> **ASSIGNED TASK**
Which lines of the data contain the string "each"? Copy every one.

# # # #

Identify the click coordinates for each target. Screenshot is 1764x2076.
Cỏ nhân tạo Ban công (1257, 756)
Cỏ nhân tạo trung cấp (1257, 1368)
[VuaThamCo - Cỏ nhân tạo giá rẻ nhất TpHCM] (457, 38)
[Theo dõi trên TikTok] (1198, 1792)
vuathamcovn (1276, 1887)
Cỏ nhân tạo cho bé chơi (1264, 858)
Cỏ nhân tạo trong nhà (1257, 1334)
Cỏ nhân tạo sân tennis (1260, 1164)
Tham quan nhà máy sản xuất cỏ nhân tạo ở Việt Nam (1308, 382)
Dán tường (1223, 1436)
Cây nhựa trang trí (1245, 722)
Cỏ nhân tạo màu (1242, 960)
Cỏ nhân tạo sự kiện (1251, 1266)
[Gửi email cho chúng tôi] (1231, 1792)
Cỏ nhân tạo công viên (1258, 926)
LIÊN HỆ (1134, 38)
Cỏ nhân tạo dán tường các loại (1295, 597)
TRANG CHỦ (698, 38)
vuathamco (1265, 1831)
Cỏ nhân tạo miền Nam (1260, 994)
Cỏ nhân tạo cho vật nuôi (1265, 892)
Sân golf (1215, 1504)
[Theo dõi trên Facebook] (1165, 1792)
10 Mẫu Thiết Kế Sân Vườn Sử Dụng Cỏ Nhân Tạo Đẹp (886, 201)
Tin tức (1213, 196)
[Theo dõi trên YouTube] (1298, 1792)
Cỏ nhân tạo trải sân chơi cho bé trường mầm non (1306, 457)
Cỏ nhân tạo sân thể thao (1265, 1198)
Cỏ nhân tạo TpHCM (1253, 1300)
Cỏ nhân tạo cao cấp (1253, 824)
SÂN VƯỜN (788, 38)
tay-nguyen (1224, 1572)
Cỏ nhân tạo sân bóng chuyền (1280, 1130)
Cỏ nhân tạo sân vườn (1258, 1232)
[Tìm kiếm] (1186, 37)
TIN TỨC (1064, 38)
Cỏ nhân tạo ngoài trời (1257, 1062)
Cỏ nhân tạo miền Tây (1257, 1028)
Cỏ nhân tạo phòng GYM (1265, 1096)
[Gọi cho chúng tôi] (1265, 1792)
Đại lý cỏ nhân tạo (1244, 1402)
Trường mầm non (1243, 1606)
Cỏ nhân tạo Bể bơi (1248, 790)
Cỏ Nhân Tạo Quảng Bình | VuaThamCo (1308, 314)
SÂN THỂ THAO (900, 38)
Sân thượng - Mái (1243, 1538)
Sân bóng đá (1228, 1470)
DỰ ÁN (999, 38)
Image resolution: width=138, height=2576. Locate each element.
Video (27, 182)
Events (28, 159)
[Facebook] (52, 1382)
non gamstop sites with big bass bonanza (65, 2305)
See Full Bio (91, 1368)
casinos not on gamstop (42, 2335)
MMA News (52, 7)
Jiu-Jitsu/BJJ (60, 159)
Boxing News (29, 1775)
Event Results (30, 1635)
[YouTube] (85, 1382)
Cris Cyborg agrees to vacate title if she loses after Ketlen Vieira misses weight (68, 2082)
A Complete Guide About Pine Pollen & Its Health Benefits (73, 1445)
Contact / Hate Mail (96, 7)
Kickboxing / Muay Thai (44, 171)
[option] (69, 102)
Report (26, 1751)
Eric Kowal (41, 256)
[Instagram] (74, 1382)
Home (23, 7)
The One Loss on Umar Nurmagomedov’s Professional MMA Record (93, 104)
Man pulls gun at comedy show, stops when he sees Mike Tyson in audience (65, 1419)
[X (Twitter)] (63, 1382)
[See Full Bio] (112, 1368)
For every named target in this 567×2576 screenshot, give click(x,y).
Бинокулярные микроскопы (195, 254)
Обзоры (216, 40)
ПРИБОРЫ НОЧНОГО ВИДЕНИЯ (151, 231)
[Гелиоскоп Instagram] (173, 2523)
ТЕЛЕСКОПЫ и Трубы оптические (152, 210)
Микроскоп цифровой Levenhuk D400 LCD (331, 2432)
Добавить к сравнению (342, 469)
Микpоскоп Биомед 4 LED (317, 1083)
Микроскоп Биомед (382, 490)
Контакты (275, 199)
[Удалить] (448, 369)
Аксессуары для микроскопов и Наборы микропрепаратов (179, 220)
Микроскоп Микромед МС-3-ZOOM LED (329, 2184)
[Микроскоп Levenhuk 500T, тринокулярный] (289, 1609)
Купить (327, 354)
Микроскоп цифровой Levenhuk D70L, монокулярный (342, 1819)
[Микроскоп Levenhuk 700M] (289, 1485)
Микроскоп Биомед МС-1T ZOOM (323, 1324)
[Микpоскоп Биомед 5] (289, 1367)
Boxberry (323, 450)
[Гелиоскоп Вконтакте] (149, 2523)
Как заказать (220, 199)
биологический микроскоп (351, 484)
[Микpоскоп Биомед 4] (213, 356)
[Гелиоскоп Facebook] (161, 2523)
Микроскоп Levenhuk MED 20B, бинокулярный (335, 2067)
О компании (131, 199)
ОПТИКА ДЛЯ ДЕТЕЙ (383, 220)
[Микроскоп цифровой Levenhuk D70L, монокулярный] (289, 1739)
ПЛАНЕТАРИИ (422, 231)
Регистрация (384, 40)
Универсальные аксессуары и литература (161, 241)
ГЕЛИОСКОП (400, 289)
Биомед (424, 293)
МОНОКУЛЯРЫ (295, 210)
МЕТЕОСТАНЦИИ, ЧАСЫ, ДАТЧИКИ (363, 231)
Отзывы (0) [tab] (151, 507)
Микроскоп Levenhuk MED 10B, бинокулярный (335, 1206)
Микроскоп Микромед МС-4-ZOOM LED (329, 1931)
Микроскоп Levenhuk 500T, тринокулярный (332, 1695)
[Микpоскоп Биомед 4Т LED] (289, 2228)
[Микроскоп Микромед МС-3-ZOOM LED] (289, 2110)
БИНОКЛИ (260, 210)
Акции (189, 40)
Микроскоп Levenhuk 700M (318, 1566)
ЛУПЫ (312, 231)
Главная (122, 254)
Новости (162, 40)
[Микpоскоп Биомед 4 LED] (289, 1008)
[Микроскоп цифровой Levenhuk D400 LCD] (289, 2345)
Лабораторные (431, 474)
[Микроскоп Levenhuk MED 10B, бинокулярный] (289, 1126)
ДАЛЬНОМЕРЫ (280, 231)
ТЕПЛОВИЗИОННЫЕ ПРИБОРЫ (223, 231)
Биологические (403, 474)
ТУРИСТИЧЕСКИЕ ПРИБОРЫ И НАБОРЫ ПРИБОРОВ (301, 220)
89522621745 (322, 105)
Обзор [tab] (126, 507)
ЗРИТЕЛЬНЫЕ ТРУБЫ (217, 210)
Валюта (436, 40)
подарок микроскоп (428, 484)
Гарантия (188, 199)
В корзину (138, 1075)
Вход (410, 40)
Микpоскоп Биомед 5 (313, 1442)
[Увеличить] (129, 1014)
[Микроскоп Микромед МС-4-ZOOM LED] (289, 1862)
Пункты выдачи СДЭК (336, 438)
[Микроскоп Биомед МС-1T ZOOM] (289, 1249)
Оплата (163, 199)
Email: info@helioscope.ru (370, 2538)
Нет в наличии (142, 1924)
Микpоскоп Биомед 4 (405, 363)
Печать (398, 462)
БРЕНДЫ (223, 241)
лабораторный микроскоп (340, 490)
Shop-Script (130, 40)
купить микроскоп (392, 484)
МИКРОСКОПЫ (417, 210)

# # # #

> **YOUR SOLUTION**
Identify the click coordinates for each target. Screenshot is 1764x2076.
Image resolution: width=138, height=2576. Locate each element.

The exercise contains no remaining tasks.